**Problem details**
Find the word "Woodbury" below. Copy each line that has it.

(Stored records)
───

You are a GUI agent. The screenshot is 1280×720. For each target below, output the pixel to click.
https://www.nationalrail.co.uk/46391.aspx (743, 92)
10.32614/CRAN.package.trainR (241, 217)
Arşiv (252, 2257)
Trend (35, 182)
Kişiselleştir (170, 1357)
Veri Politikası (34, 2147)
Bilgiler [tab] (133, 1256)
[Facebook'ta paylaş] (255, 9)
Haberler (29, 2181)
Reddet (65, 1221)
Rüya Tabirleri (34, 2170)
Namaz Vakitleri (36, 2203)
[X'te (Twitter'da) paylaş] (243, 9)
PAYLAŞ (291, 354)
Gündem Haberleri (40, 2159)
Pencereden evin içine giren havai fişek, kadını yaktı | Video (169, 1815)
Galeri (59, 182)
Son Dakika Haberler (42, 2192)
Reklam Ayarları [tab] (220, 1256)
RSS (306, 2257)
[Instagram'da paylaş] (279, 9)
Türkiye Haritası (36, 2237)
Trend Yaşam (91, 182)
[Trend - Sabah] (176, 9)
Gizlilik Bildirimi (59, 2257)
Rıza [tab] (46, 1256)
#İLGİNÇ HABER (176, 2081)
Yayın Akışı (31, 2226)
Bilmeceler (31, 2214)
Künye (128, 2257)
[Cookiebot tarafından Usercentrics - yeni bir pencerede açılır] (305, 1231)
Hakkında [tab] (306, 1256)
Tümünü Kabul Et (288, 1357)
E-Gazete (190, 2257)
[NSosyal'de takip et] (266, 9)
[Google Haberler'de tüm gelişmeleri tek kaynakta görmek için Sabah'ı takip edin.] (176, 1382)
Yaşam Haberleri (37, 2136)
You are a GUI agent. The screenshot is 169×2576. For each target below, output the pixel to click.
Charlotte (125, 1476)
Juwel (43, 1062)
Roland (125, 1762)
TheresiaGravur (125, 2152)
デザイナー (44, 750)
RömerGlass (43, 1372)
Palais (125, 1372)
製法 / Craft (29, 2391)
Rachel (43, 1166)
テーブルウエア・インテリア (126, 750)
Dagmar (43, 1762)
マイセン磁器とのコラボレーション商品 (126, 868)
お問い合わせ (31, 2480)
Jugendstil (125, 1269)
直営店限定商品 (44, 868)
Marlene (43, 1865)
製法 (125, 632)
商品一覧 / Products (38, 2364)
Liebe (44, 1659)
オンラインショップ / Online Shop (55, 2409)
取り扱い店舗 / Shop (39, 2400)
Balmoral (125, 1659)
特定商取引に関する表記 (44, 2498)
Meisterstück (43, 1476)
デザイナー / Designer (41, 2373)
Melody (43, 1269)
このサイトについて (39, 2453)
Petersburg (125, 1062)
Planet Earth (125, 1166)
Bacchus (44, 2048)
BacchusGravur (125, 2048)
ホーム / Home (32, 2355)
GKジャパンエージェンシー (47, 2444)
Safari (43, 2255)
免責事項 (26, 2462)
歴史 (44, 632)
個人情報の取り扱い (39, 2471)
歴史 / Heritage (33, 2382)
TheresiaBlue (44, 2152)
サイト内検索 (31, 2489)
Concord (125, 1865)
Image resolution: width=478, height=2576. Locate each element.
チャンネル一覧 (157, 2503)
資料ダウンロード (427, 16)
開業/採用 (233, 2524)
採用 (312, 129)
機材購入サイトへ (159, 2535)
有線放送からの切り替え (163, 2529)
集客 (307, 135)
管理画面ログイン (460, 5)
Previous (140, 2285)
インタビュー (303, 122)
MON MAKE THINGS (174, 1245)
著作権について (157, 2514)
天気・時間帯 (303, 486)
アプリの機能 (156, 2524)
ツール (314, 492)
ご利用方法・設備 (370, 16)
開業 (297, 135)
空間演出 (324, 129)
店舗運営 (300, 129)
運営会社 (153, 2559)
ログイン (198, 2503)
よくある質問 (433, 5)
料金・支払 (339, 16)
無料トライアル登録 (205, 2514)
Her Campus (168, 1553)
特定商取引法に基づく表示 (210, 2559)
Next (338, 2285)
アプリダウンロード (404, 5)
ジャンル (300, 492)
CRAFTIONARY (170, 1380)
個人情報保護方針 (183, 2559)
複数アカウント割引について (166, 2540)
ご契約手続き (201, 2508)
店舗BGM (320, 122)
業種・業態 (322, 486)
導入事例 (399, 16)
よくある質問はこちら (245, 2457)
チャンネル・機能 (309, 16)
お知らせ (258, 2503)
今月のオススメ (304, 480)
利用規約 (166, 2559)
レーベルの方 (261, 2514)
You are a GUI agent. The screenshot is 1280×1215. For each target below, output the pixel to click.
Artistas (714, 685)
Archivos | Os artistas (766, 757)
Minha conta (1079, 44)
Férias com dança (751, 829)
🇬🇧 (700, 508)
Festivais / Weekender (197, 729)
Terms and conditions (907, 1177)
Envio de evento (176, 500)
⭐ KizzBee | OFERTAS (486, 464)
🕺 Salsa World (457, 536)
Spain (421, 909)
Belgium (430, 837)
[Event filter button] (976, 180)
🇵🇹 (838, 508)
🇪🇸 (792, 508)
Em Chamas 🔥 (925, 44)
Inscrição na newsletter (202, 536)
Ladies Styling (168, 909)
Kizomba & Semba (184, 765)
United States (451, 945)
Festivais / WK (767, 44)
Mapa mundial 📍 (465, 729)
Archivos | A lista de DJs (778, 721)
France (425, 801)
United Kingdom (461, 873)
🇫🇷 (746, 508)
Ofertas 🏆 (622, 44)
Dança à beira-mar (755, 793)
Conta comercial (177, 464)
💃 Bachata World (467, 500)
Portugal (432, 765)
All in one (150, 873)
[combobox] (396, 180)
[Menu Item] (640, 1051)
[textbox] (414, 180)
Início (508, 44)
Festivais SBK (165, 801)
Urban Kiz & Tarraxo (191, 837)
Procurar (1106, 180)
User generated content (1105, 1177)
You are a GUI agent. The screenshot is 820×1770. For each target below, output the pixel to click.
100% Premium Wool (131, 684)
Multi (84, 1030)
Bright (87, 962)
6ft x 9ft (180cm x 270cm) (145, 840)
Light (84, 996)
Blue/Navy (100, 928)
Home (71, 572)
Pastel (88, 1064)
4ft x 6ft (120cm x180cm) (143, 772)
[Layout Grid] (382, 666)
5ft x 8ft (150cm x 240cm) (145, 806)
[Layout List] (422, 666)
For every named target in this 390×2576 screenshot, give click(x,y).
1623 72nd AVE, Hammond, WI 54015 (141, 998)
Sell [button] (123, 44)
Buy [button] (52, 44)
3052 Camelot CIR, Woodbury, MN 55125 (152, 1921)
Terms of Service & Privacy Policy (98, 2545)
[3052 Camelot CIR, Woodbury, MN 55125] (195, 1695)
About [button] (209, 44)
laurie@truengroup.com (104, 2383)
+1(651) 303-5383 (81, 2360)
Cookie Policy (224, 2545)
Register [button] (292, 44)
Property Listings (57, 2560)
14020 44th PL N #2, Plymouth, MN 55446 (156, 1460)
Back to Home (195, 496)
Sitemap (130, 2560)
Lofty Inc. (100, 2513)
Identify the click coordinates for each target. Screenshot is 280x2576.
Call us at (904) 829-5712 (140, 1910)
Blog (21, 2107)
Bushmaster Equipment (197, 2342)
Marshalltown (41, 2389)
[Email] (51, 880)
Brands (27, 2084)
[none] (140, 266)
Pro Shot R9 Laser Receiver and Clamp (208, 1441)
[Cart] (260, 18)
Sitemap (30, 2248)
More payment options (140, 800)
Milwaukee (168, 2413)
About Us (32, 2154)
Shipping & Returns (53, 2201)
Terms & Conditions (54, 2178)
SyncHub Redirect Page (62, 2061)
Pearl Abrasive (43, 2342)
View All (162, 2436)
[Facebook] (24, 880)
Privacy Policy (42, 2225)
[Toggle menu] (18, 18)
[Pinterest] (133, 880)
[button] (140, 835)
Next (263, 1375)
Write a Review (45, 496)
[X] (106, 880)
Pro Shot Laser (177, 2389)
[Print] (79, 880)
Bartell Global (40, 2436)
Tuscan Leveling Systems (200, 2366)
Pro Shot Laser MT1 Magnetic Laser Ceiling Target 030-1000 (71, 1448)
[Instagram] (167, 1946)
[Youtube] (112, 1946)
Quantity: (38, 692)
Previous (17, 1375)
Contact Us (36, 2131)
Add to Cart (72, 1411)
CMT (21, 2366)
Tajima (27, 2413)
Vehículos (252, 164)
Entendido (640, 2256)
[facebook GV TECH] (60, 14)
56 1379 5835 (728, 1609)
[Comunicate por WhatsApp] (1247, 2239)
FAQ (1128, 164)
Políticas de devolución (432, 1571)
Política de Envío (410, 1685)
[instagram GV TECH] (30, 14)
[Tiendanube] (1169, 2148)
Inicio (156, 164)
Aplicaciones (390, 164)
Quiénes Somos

───

**Answer to the problem**
3052 Camelot CIR, Woodbury, MN 55125 (152, 1921)
[3052 Camelot CIR, Woodbury, MN 55125] (195, 1695)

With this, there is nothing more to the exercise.